Sementara itu, Pimpinan Biozigma, Muhammad Arfa yang merupakan penyedia layanan rapid di perbatasan mengatakan, kehadiran pihaknya di perbatasan Gorontalo juga sebelumnya sudah dibicarakan, baik kepada gugus tugas, dinas perhubungan, ataupun dinas kesehatan.
Ia menyampiakan harga rapid sebesar Rp 250 ribu itu sudah sesuai dengan kesepakatan bersama. Pihaknya juga tidak memaksa kepada pelaku perjalanan yang tidak menginginkan melakukan rapid di perbatasan.
“Pesawat itu Rp 350 ribu, acuannya itu 80 persen penumpangnya adalah pelaku bisnis. Kalau di pelabuhan itu Rp 275 ribu. Sementara di darat itu 250. Darat itu kebanyakan orang-orang supir makanya kita turunkan ke bawah lagi,” tandasnya.

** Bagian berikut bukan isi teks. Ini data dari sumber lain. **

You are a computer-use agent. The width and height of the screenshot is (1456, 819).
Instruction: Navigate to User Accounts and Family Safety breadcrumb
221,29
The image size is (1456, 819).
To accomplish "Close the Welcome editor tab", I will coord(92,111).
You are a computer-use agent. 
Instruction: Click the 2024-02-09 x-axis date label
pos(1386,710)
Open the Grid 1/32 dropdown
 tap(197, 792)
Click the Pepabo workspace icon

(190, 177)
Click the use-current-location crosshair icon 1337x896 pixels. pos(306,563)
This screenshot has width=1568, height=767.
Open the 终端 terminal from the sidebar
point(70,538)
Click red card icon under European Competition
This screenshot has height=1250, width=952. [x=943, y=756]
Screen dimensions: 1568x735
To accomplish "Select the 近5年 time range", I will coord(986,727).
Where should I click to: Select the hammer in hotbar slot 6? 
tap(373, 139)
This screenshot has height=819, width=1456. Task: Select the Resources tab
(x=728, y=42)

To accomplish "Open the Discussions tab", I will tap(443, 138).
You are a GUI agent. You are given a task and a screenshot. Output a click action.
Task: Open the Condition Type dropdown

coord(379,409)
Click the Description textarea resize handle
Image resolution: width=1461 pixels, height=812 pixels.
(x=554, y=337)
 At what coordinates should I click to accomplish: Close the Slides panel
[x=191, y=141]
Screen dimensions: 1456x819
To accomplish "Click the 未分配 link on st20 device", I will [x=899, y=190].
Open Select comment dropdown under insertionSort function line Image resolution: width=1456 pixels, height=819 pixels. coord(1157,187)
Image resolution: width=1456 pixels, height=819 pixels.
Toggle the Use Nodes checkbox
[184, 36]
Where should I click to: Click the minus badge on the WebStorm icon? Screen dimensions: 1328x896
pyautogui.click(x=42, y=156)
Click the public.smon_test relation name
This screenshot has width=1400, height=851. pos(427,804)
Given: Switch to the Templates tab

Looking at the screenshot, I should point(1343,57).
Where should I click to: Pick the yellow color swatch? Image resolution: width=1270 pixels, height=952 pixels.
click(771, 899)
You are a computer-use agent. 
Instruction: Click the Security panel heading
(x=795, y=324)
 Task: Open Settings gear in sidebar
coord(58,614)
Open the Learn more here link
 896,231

Ada juga kebijakan lain yang dibuat di perbatasan Atinggola. Jika pelaku perjalanan tidak memenuhi syarat, misalnya membawa surat rapid test, petugas akan memberikan dua pilihan. Pertama, melakukan rapid test di perbatasan dengan biaya Rp 250 ribu. Kedua, kembali ke daerah asal dan melakukan rapid test secara mandiri.